TASKS AND EXERCISES:
A) In the biography of Charles H. Steggall, who taught him at the Royal Academy of Music?
B) List every place named in the biography of Charles H. Steggall where he worked as an organist.

Charles H. Steggall (3 June 1826 in London - 7 June 1905 in London) was an English hymnodist and composer.

==Early life==
The son of R. W. Steggall (of the London-based harness and saddlery maker Whippy, Steggall and Flemming), Charles Steggall was educated at Trinity College, Cambridge and then studied under William Sterndale Bennett at the Royal Academy of Music, where he subsequently became Professor of organ and harmony.

==Later career==
Steggall worked as an organist for many parishes including: Christ Chapel, Maida Vale; Christ Church, Lancaster Gate and Lincoln's Inn, He was also an examiner for the DMus degree.

As its first Hon Secretary, he played an important role under William Sterndale Bennett to form the Bach Society, forerunner to the Bach Choir in London. He taught organ studies to Helen Johnston (a student at Queen's College, London) whom Sterndale Bennett had chosen to translate the St Matthew Passion from German into English for the first performance in London on 6 April 1854.

He edited the first English edition of Bach's Six Motets (BWV 225–230). He was one of the first twenty-one members of the Royal College of Organists. In 1906 he republished the Complete edition of the Hymns Ancient and Modern. He died in Notting Hill, London.

==Family==
There were six children, the youngest being composer and organist Reginald Steggall (17 April 1867 — 15 November 1938). Reginald studied organ at the Royal Academy of Music under his father, and composition under George Macfarren and Ebenezer Prout. He became organist of the Church of St. Anne, Soho, and on the death of his father succeeded him as organist and director of the choir to the Honorable Societies of Lincoln's Inn. Reginald Steggall's compositions include works for organ, choral music for the church and large scale orchestral pieces (two symphonies, the Variations on an Original Theme, and the Concertstück for organ and orchestra).

AVAILABLE DATA:
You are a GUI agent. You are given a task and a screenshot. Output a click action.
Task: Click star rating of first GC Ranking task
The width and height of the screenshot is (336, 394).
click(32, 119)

COMPLETED EXERCISE:
A) William Sterndale Bennett

B) Christ Chapel, Maida Vale; Christ Church, Lancaster Gate; Lincoln's Inn